Jenkins Introduction

Jenkins Introduction

Jenkins is an open-source automation application written in Java that enables continuous integration. Jenkins builds and tests software projects, making it easier for developers to incorporate changes and users to obtain a new build. It also allows us to offer software continuously by integrating with a wide range of testing and deployment platforms.

Using pipelines, Jenkins provides a simple approach to build up a continuous integration or continuous delivery environment for practically any combination of languages and source code repositories and automate other normal development chores.

Organisations can use Jenkins to automate and speed up the software development process. Jenkins supports a wide range of development lifecycle processes, including build, document, test, package, stage, deploy static analysis, and much more.

Jenkins uses plugins to achieve CI (Continuous Integration). Plugins are used to enable the integration of different DevOps stages. If you want to integrate a certain tool, you must first install the tool's plugins. For instance, Maven 2 Project, HTML Publisher, GIT, Amazon EC2, and so on.

For example, if a company is developing a project, Jenkins will continuously test the project builds and show the errors in the initial stages of development.
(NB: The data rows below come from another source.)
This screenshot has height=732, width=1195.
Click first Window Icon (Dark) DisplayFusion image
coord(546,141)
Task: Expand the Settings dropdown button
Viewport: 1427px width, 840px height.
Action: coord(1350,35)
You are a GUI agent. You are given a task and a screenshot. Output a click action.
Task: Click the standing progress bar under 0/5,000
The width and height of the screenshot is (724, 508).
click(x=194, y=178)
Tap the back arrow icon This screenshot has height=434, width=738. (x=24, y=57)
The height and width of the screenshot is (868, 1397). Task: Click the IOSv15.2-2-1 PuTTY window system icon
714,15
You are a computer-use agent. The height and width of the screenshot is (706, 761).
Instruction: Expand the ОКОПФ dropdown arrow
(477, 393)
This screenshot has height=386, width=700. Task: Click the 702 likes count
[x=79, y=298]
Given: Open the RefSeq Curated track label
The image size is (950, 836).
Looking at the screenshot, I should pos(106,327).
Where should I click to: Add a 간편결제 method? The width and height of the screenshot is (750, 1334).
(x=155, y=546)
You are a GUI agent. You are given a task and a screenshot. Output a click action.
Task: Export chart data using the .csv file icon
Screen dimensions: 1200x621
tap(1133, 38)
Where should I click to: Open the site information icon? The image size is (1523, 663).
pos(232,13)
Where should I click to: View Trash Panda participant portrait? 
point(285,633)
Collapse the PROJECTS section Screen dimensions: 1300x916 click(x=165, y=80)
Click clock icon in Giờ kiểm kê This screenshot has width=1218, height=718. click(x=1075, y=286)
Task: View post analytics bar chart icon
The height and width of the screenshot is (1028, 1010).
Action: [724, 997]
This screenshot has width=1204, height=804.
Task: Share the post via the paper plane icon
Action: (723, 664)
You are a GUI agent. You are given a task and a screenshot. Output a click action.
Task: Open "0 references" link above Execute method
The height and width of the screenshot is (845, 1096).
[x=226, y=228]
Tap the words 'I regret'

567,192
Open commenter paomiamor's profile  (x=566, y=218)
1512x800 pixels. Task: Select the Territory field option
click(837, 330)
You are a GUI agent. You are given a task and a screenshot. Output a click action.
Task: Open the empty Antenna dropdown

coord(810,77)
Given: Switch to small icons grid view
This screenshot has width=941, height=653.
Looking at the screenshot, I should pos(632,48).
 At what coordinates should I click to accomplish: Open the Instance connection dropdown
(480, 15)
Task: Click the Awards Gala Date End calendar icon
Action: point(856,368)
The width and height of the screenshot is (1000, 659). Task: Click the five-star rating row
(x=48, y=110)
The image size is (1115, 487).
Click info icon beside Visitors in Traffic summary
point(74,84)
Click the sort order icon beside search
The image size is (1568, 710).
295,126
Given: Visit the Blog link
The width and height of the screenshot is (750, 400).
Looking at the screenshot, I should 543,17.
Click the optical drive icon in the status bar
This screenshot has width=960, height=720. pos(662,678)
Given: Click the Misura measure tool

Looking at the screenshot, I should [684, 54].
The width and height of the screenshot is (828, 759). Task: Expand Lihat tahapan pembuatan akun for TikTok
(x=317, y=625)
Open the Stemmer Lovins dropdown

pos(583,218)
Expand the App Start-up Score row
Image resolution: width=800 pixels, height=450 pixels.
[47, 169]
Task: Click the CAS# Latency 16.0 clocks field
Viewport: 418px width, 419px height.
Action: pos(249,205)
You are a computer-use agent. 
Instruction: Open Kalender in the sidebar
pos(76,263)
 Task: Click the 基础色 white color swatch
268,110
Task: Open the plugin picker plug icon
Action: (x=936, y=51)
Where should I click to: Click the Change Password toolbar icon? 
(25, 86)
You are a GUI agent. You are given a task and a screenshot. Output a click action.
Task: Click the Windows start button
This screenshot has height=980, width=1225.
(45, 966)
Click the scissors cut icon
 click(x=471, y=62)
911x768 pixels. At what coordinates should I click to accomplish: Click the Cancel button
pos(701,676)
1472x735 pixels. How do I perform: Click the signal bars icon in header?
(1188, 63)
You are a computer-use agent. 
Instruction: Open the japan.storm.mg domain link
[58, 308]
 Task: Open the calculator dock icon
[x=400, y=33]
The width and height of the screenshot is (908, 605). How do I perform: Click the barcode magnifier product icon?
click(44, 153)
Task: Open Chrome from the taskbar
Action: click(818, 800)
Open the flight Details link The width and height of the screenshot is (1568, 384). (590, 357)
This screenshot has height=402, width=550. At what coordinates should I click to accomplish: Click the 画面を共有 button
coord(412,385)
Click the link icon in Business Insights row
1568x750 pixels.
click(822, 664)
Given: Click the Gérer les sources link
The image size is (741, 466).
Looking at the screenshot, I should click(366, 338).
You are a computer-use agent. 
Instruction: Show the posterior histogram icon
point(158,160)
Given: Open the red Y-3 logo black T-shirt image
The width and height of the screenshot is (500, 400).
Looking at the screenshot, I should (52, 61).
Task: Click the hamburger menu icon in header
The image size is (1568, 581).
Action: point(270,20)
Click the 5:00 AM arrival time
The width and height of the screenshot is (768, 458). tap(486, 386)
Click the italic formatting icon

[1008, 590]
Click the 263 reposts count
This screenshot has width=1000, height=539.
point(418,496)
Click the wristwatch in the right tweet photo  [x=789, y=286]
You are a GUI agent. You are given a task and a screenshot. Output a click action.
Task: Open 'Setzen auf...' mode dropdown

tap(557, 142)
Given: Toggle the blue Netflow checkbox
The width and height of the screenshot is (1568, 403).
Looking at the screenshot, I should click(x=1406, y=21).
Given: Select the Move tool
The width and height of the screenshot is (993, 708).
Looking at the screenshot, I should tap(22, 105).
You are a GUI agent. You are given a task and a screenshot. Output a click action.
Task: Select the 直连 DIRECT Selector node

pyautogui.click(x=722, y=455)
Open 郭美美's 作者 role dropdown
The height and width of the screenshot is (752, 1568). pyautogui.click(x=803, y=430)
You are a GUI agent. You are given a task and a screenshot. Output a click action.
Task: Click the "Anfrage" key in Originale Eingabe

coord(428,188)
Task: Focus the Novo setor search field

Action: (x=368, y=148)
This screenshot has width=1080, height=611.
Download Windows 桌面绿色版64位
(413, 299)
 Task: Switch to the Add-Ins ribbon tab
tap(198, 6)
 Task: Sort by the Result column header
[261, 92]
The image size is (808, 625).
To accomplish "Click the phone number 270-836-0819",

Jenkins could perform the following steps, for example:

  • Use a build system such as Grade or Maven Apache to create a software build.
  • Run a shell script and save the build result
  • Conducting software tests

Continuous Integration is a development approach that requires developers to regularly integrate code into a shared repository. This notion was designed to eliminate the problem of discovering errors later in the build lifecycle. Continuous integration necessitates regular builds by developers. A build should be started whenever there is a code commit, according to standard procedure.